Porter plainte pour un crime sexiste dans une société sexiste
Ce procès bouleverse le grand public parce qu’il pousse à leur paroxysme les mécanismes les plus sexistes et délétères de notre justice, qui n’échappe pas aux logiques structurant l’ensemble de la société. Porter plainte pour viol aujourd’hui, c’est être présumée menteuse. C’est précisément cette mécanique qui pousse les victimes à ne pas essayer d’obtenir justice. Seules 2 % des femmes victimes de violences sexuelles franchissent la porte d’un commissariat1. Si on ne prend que le chiffre de celles qui portent plainte, une femme est victime de viol en France toutes les six minutes. En tout, seulement 1 % aboutissent à une condamnation pénale selon le Haut Conseil à l’Égalité.
Pour comprendre ces pourcentages, il est indispensable de saisir ce que porter plainte implique. L’avocate spécialiste des violences faites aux femmes Violaine de Filippis Abate avait parfaitement retracé l’interminable parcours des victimes souhaitant obtenir justice dans son brillant ouvrage Classées sans suite aux éditions Payot. Celles qui l’ont vécu savent combien il est pénible, au point de parfois parler de double traumatisme ou de double peine. Celle infligée par le crime, et celle provoquée par le parcours police-justice.
Le parcours d’une combattante
Si une victime de viol souhaite déposer plainte, elle devra d’abord passer par la case commissariat, raconter les faits dans les plus menus détails, en tolérant dans de nombreux cas des questions inappropriées ou sexistes. Parfois, les forces de l’ordre tentent de les dissuader de porter plainte en leur demandant de revenir plus tard ou en leur faisant comprendre que leur plainte n’aurait aucune chance d’aboutir : des comportements souvent causés par le manque de formation des policiers, largement dénoncé par les associations féministes depuis des années. Une enquête réalisée par le collectif #NousToutes en 20212 révèle que près de sept victimes sur dix déclarent être insatisfaites de la prise en charge lors du dépôt de plainte.
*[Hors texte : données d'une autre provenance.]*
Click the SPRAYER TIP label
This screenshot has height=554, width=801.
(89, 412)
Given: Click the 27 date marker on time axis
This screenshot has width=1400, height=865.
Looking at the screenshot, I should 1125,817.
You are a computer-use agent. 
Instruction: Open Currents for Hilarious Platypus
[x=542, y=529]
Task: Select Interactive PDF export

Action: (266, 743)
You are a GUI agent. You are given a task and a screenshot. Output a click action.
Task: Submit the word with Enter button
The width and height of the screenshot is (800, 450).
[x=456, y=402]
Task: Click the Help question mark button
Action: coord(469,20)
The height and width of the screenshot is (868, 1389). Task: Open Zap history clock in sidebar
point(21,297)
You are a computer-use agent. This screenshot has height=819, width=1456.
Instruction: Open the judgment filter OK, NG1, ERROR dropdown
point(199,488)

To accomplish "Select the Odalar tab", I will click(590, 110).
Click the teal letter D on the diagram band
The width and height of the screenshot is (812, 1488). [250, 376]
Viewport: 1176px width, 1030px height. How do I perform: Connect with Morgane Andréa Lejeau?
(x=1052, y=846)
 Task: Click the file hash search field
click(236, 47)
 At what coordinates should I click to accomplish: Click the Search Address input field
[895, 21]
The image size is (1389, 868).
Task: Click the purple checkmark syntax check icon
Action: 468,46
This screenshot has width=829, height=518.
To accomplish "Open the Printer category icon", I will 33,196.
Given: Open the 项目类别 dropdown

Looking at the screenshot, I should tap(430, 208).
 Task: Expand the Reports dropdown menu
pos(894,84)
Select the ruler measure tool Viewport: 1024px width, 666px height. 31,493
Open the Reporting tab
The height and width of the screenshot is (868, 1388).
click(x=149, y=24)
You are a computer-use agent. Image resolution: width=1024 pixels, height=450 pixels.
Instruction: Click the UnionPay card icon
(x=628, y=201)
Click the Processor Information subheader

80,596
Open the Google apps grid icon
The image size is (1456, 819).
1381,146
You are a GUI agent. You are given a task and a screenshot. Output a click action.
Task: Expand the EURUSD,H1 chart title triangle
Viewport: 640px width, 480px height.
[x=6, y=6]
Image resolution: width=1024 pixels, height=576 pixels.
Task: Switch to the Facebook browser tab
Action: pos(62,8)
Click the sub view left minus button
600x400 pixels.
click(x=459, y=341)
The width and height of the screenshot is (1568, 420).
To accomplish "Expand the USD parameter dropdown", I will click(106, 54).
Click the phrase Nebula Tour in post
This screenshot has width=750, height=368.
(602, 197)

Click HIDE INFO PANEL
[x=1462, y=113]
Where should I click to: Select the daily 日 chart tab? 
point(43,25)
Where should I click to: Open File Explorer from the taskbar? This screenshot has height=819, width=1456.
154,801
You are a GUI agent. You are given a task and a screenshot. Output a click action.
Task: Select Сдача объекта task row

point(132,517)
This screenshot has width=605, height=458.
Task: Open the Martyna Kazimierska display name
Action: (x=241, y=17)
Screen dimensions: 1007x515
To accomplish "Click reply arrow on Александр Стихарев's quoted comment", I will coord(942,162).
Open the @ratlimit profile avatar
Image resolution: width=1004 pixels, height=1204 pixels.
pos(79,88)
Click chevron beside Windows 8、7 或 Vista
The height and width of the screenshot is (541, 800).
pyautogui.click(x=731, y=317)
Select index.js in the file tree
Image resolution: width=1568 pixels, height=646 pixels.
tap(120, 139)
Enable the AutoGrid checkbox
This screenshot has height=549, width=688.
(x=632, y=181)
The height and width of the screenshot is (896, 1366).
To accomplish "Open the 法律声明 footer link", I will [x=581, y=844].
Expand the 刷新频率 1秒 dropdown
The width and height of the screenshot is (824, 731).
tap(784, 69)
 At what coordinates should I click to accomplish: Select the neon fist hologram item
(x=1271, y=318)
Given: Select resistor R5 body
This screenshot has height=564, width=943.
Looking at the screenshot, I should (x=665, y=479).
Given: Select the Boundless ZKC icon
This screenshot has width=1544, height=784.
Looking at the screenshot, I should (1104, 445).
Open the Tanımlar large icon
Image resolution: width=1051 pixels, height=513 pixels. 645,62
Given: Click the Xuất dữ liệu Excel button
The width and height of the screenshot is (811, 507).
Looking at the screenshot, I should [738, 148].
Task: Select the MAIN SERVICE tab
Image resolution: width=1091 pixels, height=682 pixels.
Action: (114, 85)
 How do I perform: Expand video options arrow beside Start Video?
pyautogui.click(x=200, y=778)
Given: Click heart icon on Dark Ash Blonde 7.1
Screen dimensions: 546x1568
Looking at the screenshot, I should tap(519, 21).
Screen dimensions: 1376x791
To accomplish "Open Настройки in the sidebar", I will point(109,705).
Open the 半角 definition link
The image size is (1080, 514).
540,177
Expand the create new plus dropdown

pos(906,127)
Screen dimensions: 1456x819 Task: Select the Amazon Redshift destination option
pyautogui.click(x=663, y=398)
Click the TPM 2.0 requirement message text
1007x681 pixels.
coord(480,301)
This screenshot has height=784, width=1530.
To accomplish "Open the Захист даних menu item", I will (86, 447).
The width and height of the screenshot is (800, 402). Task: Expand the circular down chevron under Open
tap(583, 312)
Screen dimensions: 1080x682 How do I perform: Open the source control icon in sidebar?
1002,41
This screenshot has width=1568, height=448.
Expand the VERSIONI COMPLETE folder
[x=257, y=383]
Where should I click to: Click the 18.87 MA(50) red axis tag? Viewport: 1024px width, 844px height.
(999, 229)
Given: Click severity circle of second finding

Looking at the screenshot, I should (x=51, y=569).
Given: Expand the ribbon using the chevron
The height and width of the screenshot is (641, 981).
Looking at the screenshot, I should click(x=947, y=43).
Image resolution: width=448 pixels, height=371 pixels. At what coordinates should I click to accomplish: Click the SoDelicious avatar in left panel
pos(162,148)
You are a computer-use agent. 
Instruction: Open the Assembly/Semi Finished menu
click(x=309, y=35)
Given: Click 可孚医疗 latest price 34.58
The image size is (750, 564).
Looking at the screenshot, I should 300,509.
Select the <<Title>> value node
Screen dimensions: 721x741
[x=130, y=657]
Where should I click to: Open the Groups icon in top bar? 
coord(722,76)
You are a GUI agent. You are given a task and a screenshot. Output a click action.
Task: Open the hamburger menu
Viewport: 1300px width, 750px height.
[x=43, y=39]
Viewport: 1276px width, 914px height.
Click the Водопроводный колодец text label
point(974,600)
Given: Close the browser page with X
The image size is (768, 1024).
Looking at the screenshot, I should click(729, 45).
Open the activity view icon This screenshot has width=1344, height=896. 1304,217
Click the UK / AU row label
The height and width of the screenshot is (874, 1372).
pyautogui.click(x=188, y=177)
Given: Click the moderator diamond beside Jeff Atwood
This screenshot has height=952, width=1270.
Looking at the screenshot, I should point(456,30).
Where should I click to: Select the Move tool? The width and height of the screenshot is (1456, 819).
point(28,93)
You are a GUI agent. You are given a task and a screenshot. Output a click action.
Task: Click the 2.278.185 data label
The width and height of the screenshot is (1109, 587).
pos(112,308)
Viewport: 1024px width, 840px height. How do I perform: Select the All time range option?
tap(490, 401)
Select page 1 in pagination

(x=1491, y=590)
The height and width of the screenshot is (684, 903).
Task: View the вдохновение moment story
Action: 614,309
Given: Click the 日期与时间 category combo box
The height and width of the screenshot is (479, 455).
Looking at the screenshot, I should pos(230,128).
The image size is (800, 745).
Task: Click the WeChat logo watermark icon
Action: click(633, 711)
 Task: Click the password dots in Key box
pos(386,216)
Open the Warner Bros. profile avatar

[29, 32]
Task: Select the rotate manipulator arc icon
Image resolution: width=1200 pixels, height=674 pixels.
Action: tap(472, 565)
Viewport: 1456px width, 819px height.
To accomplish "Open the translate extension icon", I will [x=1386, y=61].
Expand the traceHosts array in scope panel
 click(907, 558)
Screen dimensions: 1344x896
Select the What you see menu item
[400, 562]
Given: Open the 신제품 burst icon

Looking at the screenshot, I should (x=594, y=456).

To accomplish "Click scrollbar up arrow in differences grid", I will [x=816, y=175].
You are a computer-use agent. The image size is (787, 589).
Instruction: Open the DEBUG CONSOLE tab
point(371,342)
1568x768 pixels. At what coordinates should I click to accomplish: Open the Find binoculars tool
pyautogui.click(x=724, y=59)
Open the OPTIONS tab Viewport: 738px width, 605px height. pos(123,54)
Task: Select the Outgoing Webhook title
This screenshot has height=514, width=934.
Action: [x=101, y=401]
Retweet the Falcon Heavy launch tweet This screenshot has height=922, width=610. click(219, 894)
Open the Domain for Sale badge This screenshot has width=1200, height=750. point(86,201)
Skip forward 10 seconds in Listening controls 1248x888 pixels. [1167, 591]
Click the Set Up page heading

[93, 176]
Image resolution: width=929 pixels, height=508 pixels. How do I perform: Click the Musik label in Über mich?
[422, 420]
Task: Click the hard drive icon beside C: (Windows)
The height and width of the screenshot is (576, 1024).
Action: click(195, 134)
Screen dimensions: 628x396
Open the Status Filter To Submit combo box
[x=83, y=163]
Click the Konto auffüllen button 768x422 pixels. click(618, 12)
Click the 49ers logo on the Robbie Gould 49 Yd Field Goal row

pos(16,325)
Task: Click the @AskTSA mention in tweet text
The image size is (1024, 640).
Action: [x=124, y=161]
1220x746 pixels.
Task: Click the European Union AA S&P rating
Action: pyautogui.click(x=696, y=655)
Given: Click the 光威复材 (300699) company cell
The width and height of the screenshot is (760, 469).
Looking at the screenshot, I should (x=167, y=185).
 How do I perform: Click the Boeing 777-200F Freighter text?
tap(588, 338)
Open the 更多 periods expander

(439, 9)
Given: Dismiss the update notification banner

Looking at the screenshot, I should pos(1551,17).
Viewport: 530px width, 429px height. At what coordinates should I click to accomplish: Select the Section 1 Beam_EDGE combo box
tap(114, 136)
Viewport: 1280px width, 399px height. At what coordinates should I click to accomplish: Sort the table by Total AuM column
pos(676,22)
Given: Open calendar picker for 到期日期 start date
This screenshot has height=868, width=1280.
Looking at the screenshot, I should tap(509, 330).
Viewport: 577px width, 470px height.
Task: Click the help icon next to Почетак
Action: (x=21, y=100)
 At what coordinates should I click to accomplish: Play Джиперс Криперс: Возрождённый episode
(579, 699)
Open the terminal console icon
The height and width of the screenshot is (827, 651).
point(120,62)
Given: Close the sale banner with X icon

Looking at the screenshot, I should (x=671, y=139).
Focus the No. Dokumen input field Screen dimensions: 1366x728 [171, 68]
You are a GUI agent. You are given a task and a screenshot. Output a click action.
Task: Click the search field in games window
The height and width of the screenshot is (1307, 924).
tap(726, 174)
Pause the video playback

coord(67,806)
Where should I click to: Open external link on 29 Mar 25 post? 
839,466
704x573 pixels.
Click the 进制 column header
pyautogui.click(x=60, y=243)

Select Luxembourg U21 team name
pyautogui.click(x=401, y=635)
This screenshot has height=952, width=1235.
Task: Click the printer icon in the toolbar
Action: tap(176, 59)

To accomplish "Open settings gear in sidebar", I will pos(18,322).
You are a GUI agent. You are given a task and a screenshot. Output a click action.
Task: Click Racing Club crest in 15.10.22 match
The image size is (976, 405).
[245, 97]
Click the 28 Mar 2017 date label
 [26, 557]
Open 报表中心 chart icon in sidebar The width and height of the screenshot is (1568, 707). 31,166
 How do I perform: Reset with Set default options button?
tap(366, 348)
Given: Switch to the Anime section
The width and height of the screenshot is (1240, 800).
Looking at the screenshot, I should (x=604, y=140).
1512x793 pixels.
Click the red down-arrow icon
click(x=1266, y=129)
Selon la Fondation des Femmes, il faudrait multiplier par 30 le budget alloué par l’État à la lutte contre les violences sexuelles
Puis, la plaignante est souvent plongée dans une attente particulièrement longue liée à l’enquête, sans aucune nouvelle, puisque les services de police croulent sous les sollicitations et manquent de moyens. Lors de cette période, il est parfois proposé aux victimes de participer à une confrontation avec leur agresseur présumé. Une séquence qui lorsqu’elle est encadrée par des policiers non formés peut devenir un véritable calvaire pour la victime, tout comme les expertises psychologiques parfois réalisées par des professionnels non formés aux traumatismes liés au viol, et parfois teintées là aussi de sexisme ordinaire. C’est au stade de l’enquête que s’arrête le chemin de l’immense majorité des victimes qui déposent plainte. Suite à tout cela, le procureur décide de classer la plainte sans suite pour « insuffisance de preuves », et c’est terminé.
La justice des hommes
Pour celles qui iront jusqu’au tribunal, elles devront affronter le sexisme du système judiciaire. Pour comprendre, il faut se rappeler que le viol a longtemps été déconsidéré par les tribunaux : ce n’est qu’en 1990 que la cour de cassation a reconnu pour la première fois qu’une femme mariée puisse refuser d’avoir des relations sexuelles avec son mari, et qu’elle puisse donc l’accuser de viol. Avant cette date, l’idée de viol conjugal était inenvisageable par la justice. Il faut garder en tête que la prise de conscience collective de ce que sont les viols est extrêmement récente.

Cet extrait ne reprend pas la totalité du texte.